### What to produce
Rewrite the records below, changing "Where should I click to:" to "Which spot should I click to:" and keeping everything else identical.

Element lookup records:
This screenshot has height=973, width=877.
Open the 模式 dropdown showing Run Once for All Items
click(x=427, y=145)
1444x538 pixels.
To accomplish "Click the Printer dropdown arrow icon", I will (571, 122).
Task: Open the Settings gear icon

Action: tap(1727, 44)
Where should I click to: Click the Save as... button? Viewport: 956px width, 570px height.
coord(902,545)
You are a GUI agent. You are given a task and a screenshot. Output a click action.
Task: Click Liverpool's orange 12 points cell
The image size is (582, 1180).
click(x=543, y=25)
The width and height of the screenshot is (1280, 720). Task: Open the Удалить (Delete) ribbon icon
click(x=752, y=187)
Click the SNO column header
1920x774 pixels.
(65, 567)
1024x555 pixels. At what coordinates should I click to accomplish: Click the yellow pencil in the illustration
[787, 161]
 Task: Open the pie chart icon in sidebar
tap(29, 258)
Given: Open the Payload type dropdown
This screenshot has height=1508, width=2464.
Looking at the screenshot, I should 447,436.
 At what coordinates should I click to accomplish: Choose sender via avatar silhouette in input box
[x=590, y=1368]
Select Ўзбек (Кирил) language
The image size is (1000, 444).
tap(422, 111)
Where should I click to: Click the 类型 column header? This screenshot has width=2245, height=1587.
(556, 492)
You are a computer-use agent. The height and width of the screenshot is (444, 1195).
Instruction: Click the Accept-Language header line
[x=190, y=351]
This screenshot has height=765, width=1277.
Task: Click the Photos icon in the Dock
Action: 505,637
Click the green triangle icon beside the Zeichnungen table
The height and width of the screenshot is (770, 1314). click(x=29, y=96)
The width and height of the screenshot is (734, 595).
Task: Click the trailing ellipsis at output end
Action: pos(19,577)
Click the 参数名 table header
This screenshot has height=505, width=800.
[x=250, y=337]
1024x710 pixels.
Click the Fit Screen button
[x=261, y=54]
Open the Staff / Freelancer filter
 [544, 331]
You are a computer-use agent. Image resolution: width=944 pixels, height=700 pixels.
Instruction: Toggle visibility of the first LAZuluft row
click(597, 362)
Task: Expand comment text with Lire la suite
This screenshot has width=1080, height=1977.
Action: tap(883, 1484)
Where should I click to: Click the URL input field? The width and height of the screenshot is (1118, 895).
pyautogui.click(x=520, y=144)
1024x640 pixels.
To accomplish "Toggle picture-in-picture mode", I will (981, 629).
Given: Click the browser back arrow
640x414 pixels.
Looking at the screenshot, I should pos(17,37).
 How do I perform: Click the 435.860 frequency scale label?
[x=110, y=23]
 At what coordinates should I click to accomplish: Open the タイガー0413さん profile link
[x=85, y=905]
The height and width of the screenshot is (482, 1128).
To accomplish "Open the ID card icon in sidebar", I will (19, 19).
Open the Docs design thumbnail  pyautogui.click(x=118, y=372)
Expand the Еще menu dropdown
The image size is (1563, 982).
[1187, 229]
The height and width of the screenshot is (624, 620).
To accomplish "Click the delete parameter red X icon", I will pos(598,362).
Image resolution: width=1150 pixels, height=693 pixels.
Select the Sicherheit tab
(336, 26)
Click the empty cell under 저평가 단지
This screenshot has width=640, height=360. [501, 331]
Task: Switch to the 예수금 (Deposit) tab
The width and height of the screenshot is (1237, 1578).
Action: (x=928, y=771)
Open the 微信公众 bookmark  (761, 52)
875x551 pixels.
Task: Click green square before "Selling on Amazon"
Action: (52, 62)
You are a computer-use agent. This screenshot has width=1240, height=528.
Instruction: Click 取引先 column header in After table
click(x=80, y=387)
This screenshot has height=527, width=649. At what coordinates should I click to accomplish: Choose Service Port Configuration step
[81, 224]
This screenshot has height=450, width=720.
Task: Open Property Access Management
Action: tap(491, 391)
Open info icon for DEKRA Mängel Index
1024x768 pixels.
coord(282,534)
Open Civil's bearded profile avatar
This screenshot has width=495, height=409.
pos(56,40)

### Answer to this task
This screenshot has height=973, width=877.
Open the 模式 dropdown showing Run Once for All Items
click(x=427, y=145)
1444x538 pixels.
To accomplish "Click the Printer dropdown arrow icon", I will (571, 122).
Task: Open the Settings gear icon

Action: tap(1727, 44)
Which spot should I click to: Click the Save as... button? Viewport: 956px width, 570px height.
coord(902,545)
You are a GUI agent. You are given a task and a screenshot. Output a click action.
Task: Click Liverpool's orange 12 points cell
The image size is (582, 1180).
click(x=543, y=25)
The width and height of the screenshot is (1280, 720). Task: Open the Удалить (Delete) ribbon icon
click(x=752, y=187)
Click the SNO column header
1920x774 pixels.
(65, 567)
1024x555 pixels. At what coordinates should I click to accomplish: Click the yellow pencil in the illustration
[787, 161]
 Task: Open the pie chart icon in sidebar
tap(29, 258)
Given: Open the Payload type dropdown
This screenshot has height=1508, width=2464.
Looking at the screenshot, I should 447,436.
 At what coordinates should I click to accomplish: Choose sender via avatar silhouette in input box
[x=590, y=1368]
Select Ўзбек (Кирил) language
The image size is (1000, 444).
tap(422, 111)
Which spot should I click to: Click the 类型 column header? This screenshot has width=2245, height=1587.
(556, 492)
You are a computer-use agent. The height and width of the screenshot is (444, 1195).
Instruction: Click the Accept-Language header line
[x=190, y=351]
This screenshot has height=765, width=1277.
Task: Click the Photos icon in the Dock
Action: 505,637
Click the green triangle icon beside the Zeichnungen table
The height and width of the screenshot is (770, 1314). click(x=29, y=96)
The width and height of the screenshot is (734, 595).
Task: Click the trailing ellipsis at output end
Action: pos(19,577)
Click the 参数名 table header
This screenshot has height=505, width=800.
[x=250, y=337]
1024x710 pixels.
Click the Fit Screen button
[x=261, y=54]
Open the Staff / Freelancer filter
 [544, 331]
You are a computer-use agent. Image resolution: width=944 pixels, height=700 pixels.
Instruction: Toggle visibility of the first LAZuluft row
click(597, 362)
Task: Expand comment text with Lire la suite
This screenshot has width=1080, height=1977.
Action: tap(883, 1484)
Which spot should I click to: Click the URL input field? The width and height of the screenshot is (1118, 895).
pyautogui.click(x=520, y=144)
1024x640 pixels.
To accomplish "Toggle picture-in-picture mode", I will (981, 629).
Given: Click the browser back arrow
640x414 pixels.
Looking at the screenshot, I should pos(17,37).
 How do I perform: Click the 435.860 frequency scale label?
[x=110, y=23]
 At what coordinates should I click to accomplish: Open the タイガー0413さん profile link
[x=85, y=905]
The height and width of the screenshot is (482, 1128).
To accomplish "Open the ID card icon in sidebar", I will (19, 19).
Open the Docs design thumbnail  pyautogui.click(x=118, y=372)
Expand the Еще menu dropdown
The image size is (1563, 982).
[1187, 229]
The height and width of the screenshot is (624, 620).
To accomplish "Click the delete parameter red X icon", I will pos(598,362).
Image resolution: width=1150 pixels, height=693 pixels.
Select the Sicherheit tab
(336, 26)
Click the empty cell under 저평가 단지
This screenshot has width=640, height=360. [501, 331]
Task: Switch to the 예수금 (Deposit) tab
The width and height of the screenshot is (1237, 1578).
Action: (x=928, y=771)
Open the 微信公众 bookmark  (761, 52)
875x551 pixels.
Task: Click green square before "Selling on Amazon"
Action: (52, 62)
You are a computer-use agent. This screenshot has width=1240, height=528.
Instruction: Click 取引先 column header in After table
click(x=80, y=387)
This screenshot has height=527, width=649. At what coordinates should I click to accomplish: Choose Service Port Configuration step
[81, 224]
This screenshot has height=450, width=720.
Task: Open Property Access Management
Action: tap(491, 391)
Open info icon for DEKRA Mängel Index
1024x768 pixels.
coord(282,534)
Open Civil's bearded profile avatar
This screenshot has width=495, height=409.
pos(56,40)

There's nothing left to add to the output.